Mein Einsatzgebiet war hauptsächlich das Texten. Egal, ob einen Brief ein wenig persönlicher und netter zu gestalten oder die Suche nach einem einzelnen Begriff oder Namen. Die richtigen Worte zu finden, ist schwer. Keine Zeile ist wie die andere. Manchmal brauchte ich mehr als 300 Wörter, um „das eine Richtige“ zu finden. Das war schon manchmal etwas deprimierend. Ein Beispiel: Ich habe 50 Namensvorschläge für eine neue Marke entwickelt und abgegeben. Nur drei davon sind in die engere Auswahl gekommen. Wie ich damit umgegangen bin? Einfach mal kurz Pause machen, was essen und dann ging‘s weiter.
Aufgeben ist keine Option.
Na jedenfalls habe ich eine Menge darüber gelernt, wie man denn vernünftig mit Wörtern umgehen kann. Zwischendurch kam es immer mal wieder zu Meetings, in denen wir unsere Ideen präsentiert haben. An den Besten wurde dann weiter „rumgefummelt“, bis sie am Ende in einer Best-of-Liste zusammengestellt und dem Kunden gemailt wurden. Eines der absolut coolsten Dinge in der Agentur war die sagenumwobene Eistruhe. Wenn die Mitarbeiter zwischendurch Lust auf Eis haben, dann können sie sich nach Lust und Laune frei bedienen. Das war natürlich nur möglich, weil Tinkerbelle den einen oder anderen Auftrag für Eishersteller gemacht hat. Das ist schon eine tolle Sache. Noch toller wäre es aber gewesen, wenn denn auch wirklich Eis in der Truhe gewesen wäre, als ich da mein Praktikum gemacht habe. Denn unglücklicherweise war das Ding seit März leer, weil eine Lieferung ausblieb. Blöd.

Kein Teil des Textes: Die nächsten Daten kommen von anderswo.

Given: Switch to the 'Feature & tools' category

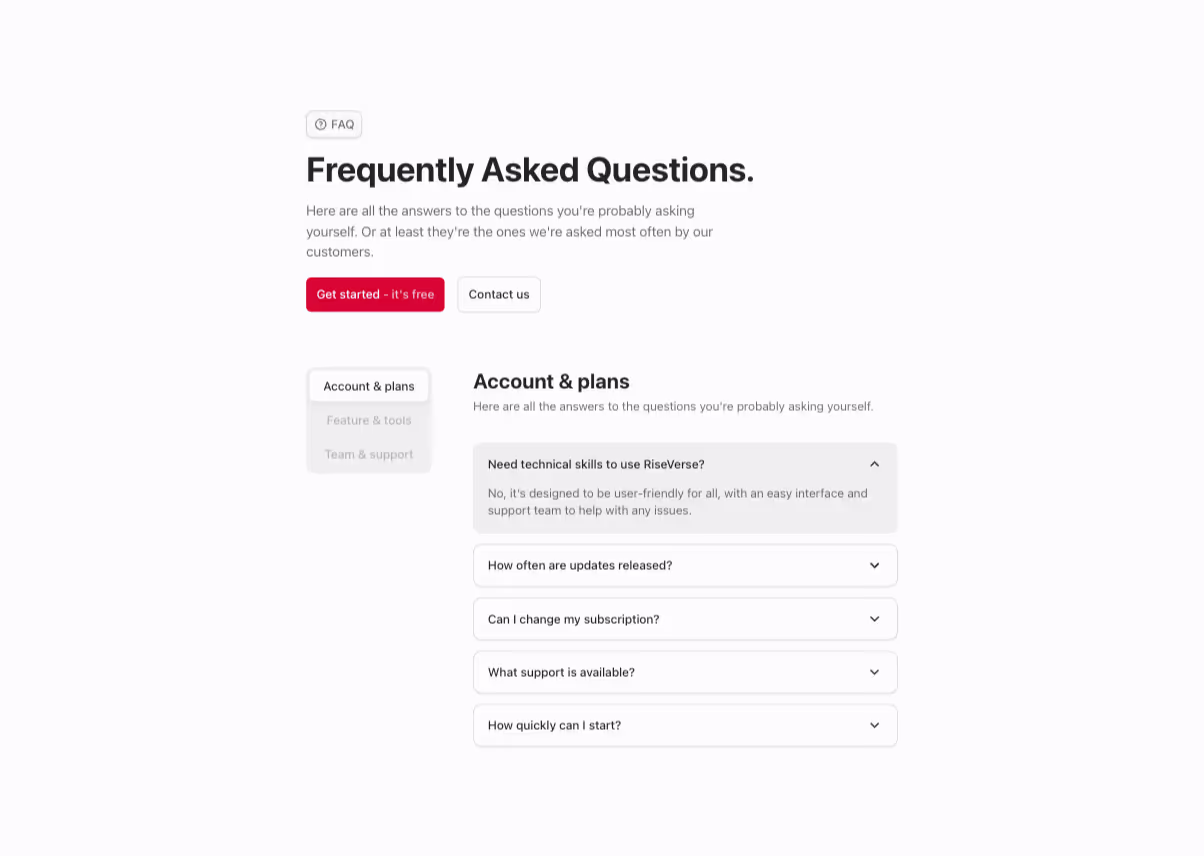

Was so am anstrengendsten war? Ich glaube generell die Arbeitszeiten. In der Agentur war Arbeitsbeginn erst um 9:00 Uhr, viel später als ich gewohnt bin. Zum Feierabend hieß das natürlich, ich war erst gegen 18:00 Uhr raus aus der Agentur. Und das auch nur, wenn alles gut lief. Was fertig werden muss, muss eben fertig werden, denn die Termine sind hundertprozentig bindend. Ansonsten bleibt das Geld aus oder der Job wird nicht an Land gezogen. Ich glaube aber, da gewöhnt man sich relativ schnell dran.
Um mal ein kleines Fazit zu ziehen: Freie Marktwirtschaft ist anstrengend. Die Arbeit in einer Agentur ist nicht die einfachste und die Deadlines sind oftmals ziemlich nahe am Jobbeginn. Auch die Erfolge stellen sich oft erst relativ spät ein.
Aber: Die Wissensvermittlung ist enorm. Die Kollegen sind außergewöhnlich nett und immer hilfsbereit. Fehler sind ok, denn sie müssen gemacht werden, um weiterzukommen. Die richtige Arbeitsmoral ist der Schlüssel zum Erfolg, das ist mir dort erst so richtig klar geworden.
Wenn ihr also mal die Möglichkeit habt, ein Praktikum in einer Agentur, egal welcher Art, zu machen, dann schlagt zu. Es bringt euch weiter als ihr glauben wollt. Ein Kreisel fängt erst dann an zu wackeln, wenn er aufhört, sich zu drehen.
Mit diesen weisen Worten mache ich hier Schluss.